Dalam praktiknya, penanaman mangrove yang dilaksanakan Harita Nickel kerap menggandeng stakeholder termasuk masyarakat setempat dan bahkan melibatkan Universitas Khairun Ternate. Agar penanaman dan pertumbuhan mangrove berjalan optimal, dilakukan pemantauan secara rutin.

Harita Nickel telah menempatkan lebih dari 1.700 blok terumbu karang buatan untuk mendukung perkembangan habitat ikan di perairan sekitarnya, yang diharapkan akan memberikan manfaat ekonomi bagi komunitas lokal di masa depan.

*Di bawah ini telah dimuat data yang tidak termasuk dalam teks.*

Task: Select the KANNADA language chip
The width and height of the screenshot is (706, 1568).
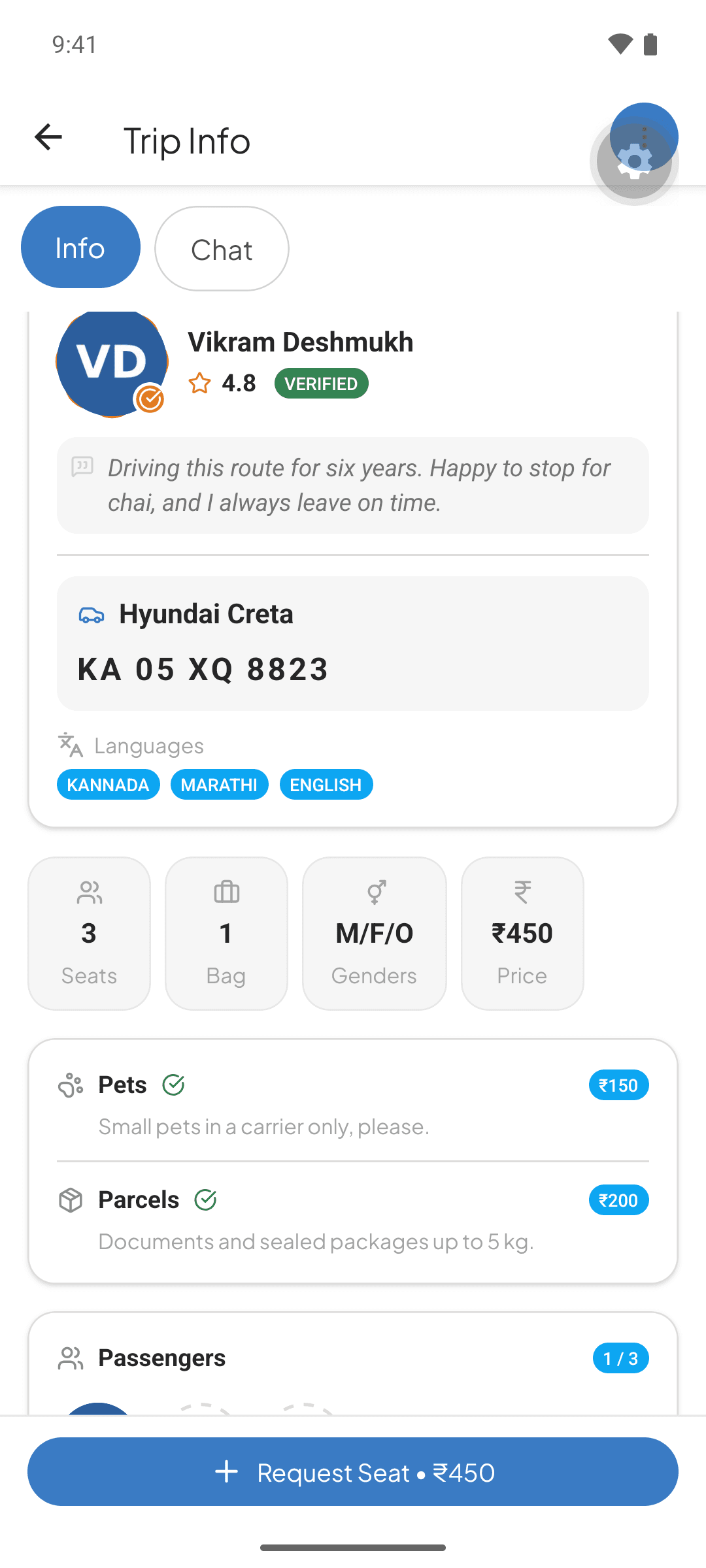Action: [109, 785]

“Selain rehabilitasi mangrove, Harita Nickel juga menjalankan program pemantauan laut yang dilakukan mencakup pemantauan kualitas air laut, kualitas sedimen laut, dan biota laut yang meliputi plankton, bentos, terumbu karang dan ikan karang,” beber Tonny.

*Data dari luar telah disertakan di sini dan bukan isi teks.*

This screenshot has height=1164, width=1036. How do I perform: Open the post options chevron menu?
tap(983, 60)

Apa yang dilakukan Harita Nickel diapresiasi Kemenko Marves. Deputi Bidang Koordinasi Pengelolaan Lingkungan dan Kehutanan, Nani Hendiarti menyebut dibutuhkan sinergi serius untuk merealisasikan target nasional tersebut.

Kata dia, Ekosistem mangrove berperan penting dalam mitigasi dan adaptasi terhadap perubahan iklim melalui pengelolaan ekosistem karbon biru. “Dampak perubahan iklim semakin nyata, terutama di pesisir dengan meningkatnya kejadian banjir rob dan kenaikan permukaan air laut, yang saat ini sudah mencapai 0,8-1,2 cm per tahun,” beber Nani.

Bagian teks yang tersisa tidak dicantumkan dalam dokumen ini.